Saved data entries
______________________________
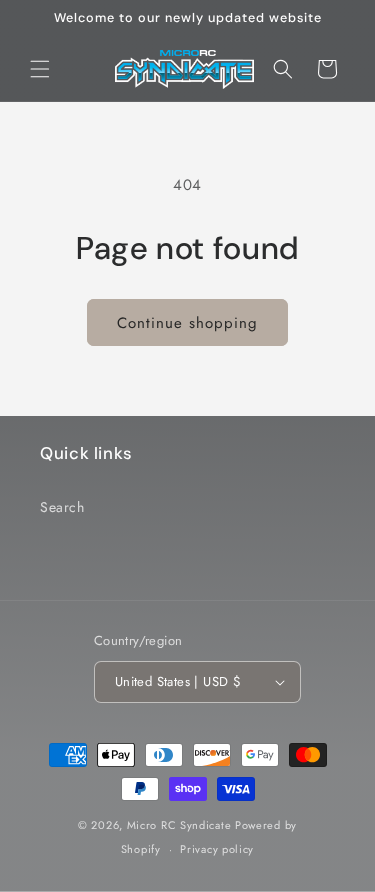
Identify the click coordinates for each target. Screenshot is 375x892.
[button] (40, 69)
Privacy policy (217, 849)
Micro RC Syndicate (179, 825)
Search (62, 507)
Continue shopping (187, 323)
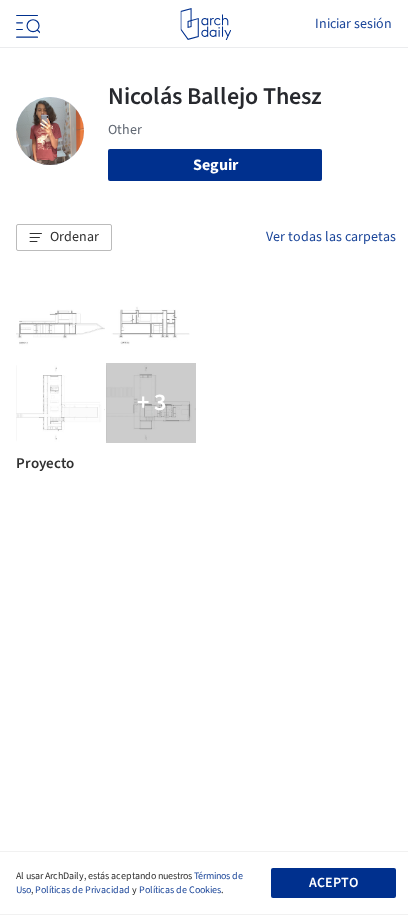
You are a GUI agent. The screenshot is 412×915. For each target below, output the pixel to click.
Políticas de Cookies (180, 890)
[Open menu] (26, 24)
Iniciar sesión (353, 24)
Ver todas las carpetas (331, 237)
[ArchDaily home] (205, 24)
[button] (64, 238)
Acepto (333, 883)
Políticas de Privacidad (82, 890)
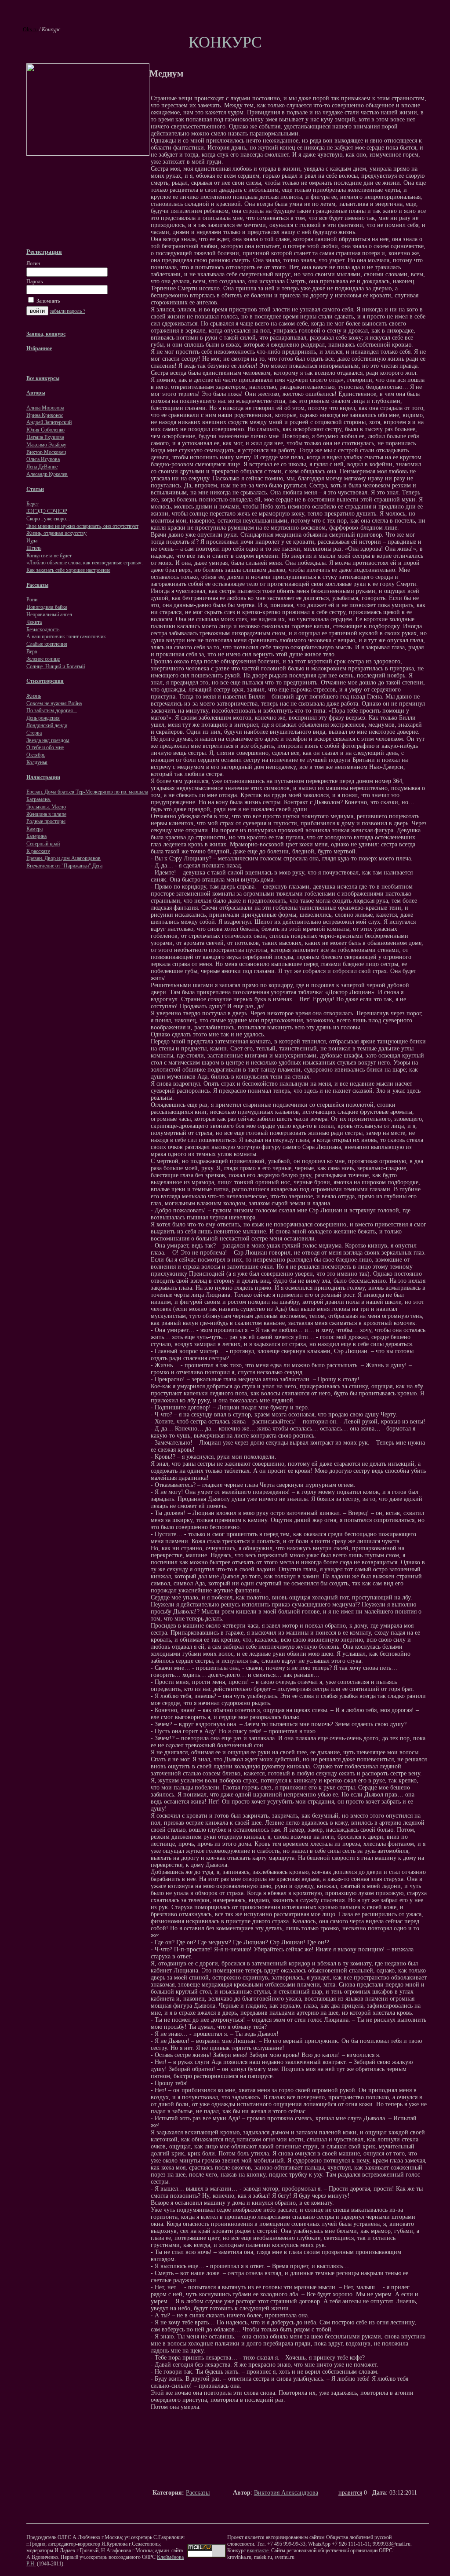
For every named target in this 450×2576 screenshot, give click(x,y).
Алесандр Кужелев (47, 474)
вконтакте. (258, 2550)
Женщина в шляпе (46, 814)
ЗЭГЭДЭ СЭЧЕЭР (46, 511)
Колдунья (36, 762)
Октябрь (35, 755)
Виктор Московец (46, 452)
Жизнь (33, 696)
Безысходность (42, 629)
______________________________
* WHAT TO PRODUCE:
There should be an exact restatement of the lines from the line with "[button] (64, 238)" through the last line of the entries above, and no pictures in it.

* YOUR RESPONSE:
[button] (64, 238)
Acepto (333, 883)
Políticas de Privacidad (82, 890)
For every named target in this 450×2576 screenshot, give click(x,y).
Алесандр Кужелев (47, 474)
вконтакте. (258, 2550)
Женщина в шляпе (46, 814)
ЗЭГЭДЭ СЭЧЕЭР (46, 511)
Колдунья (36, 762)
Октябрь (35, 755)
Виктор Московец (46, 452)
Жизнь (33, 696)
Безысходность (42, 629)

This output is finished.